PROVIDED ENTRIES =
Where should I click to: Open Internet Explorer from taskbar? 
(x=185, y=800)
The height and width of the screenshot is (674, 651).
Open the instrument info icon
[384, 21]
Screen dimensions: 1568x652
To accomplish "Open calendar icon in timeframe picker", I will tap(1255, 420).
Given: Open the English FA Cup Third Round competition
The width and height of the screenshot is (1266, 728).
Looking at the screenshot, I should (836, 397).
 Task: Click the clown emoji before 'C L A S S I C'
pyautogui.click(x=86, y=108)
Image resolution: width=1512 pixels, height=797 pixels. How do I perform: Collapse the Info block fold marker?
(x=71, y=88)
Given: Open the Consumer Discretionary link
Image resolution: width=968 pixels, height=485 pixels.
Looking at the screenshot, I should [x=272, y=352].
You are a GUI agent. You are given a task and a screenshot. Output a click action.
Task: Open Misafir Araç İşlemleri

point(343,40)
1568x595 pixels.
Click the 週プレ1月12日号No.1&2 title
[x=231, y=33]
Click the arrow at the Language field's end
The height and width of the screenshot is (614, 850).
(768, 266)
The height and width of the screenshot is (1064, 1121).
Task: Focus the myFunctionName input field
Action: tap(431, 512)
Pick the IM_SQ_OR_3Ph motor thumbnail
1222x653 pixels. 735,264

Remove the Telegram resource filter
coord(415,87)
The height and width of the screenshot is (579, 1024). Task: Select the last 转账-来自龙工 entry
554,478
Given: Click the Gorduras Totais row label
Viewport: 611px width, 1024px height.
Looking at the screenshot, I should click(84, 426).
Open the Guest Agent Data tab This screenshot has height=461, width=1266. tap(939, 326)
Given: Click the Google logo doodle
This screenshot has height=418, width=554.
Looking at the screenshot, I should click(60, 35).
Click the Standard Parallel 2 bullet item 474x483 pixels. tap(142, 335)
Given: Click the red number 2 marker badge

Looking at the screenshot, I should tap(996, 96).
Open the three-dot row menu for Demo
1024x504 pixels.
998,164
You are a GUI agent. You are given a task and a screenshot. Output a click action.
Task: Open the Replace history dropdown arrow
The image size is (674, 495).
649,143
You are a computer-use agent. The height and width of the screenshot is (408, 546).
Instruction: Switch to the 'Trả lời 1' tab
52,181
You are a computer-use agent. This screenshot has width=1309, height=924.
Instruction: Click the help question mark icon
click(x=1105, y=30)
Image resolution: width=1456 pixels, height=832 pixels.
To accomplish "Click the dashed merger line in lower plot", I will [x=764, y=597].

WORK INSTRUCTIONS =
Copy every line of the material above in which the word "arrow" appears.

SOLUTION BELOW =
Click the arrow at the Language field's end
Task: Open the Replace history dropdown arrow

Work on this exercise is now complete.